PROBLEM TO SOLVE: Write the records out exactly as they read, but not the pictures.

Stored data

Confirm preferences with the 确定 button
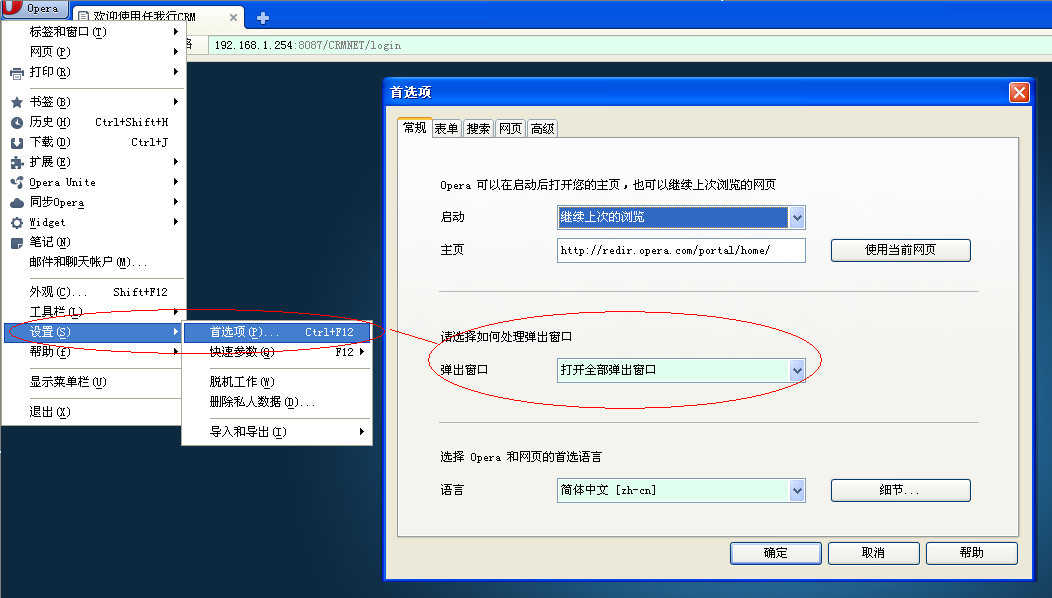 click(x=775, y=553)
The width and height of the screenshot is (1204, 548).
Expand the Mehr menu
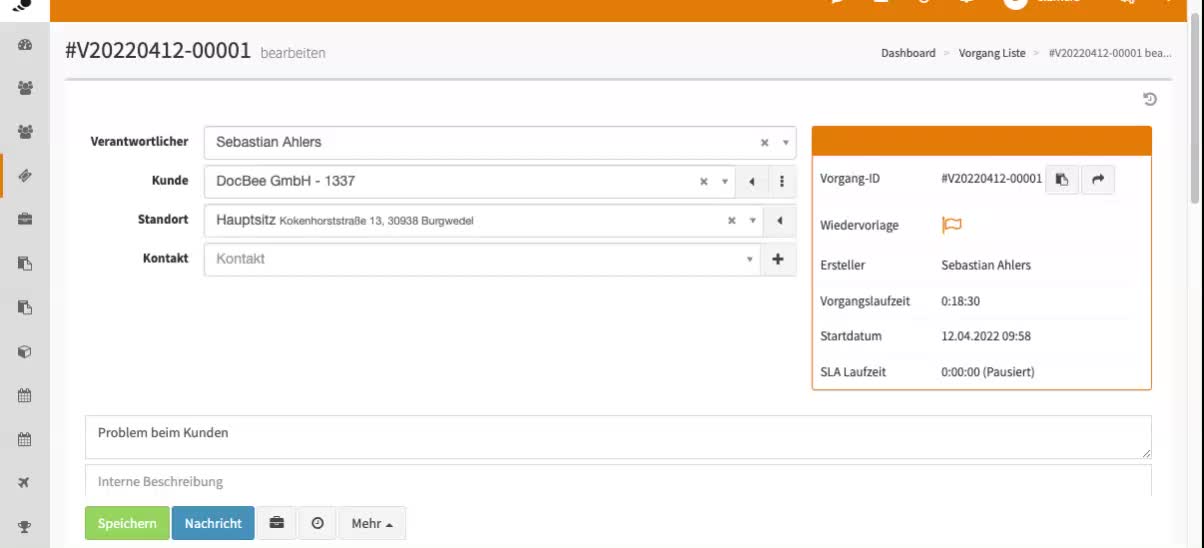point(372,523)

WRITTEN ANSWER:
Confirm preferences with the 确定 button
 click(x=775, y=553)
The width and height of the screenshot is (1204, 548).
Expand the Mehr menu
point(372,523)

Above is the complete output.